● Written instruction
Return each line of the items below that contains the string "screenshot". Case counts.

## Start Data shown

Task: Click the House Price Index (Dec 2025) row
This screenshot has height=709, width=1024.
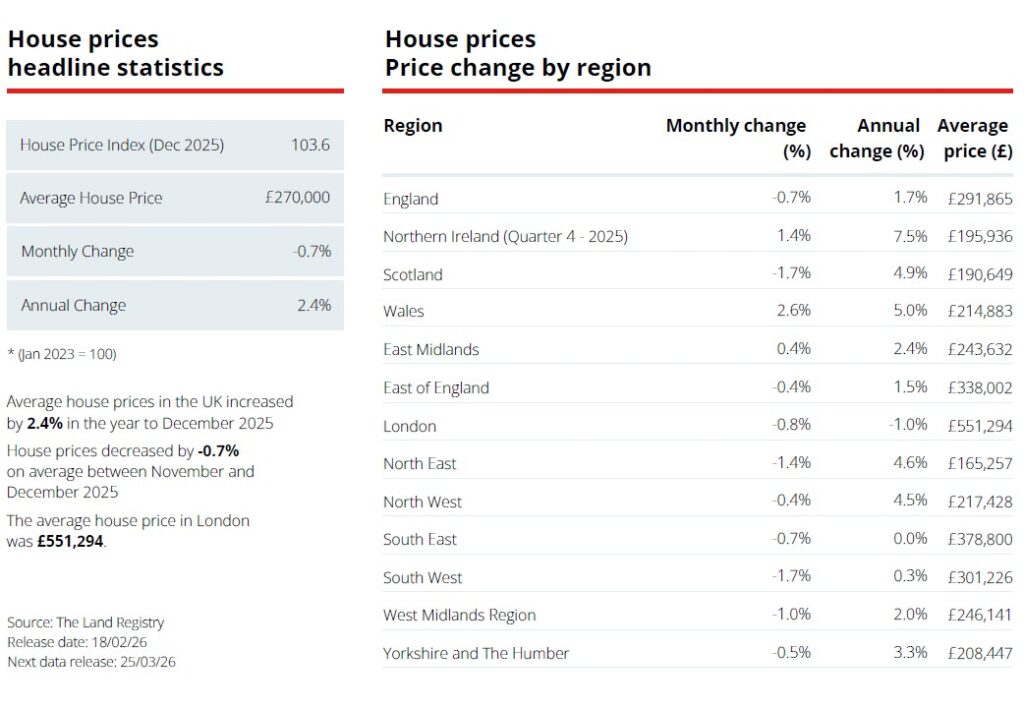Action: tap(175, 145)
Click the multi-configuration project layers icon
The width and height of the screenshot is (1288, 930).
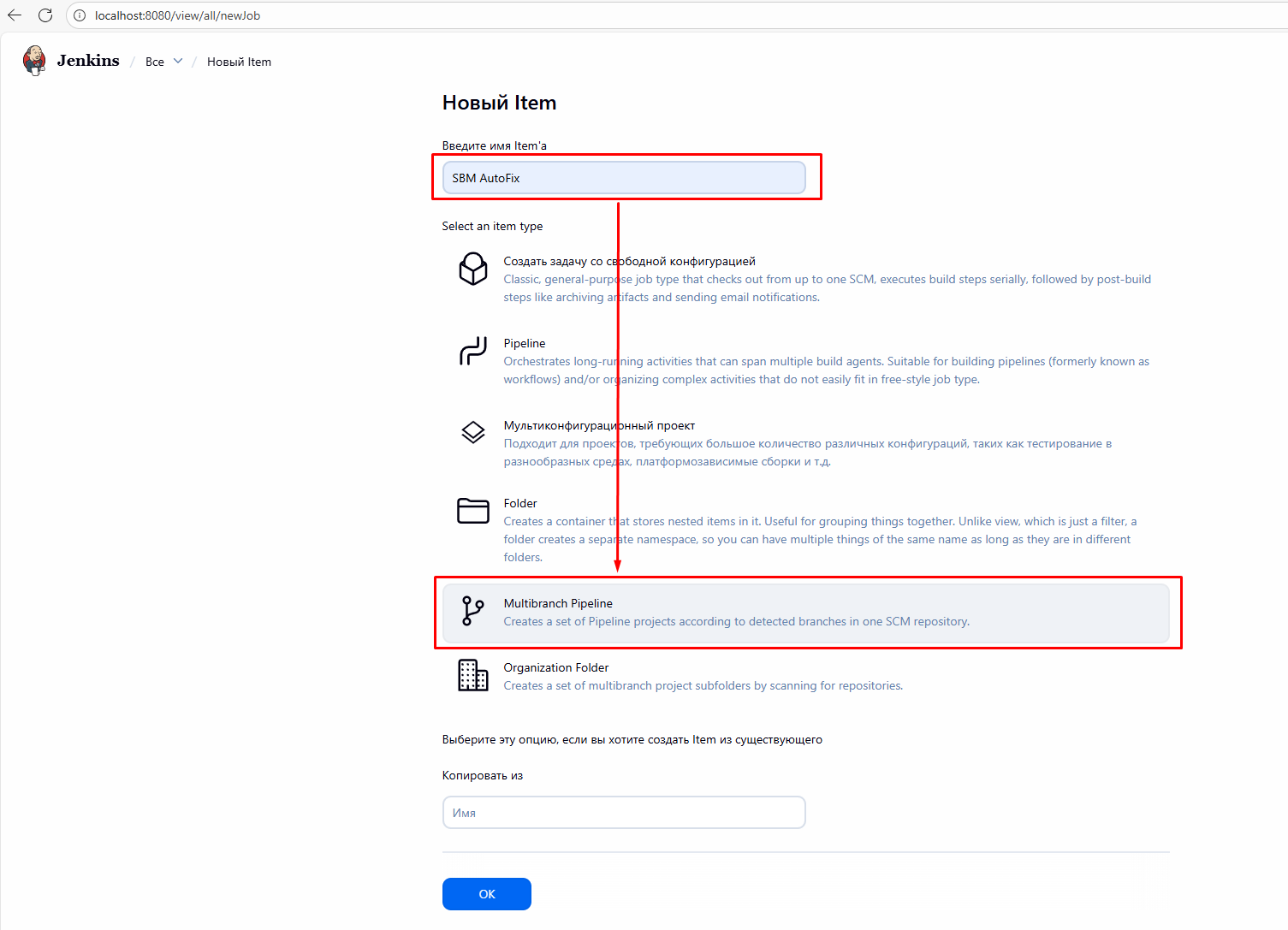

## End Data shown

● Result of this exercise
This screenshot has height=709, width=1024.
The width and height of the screenshot is (1288, 930).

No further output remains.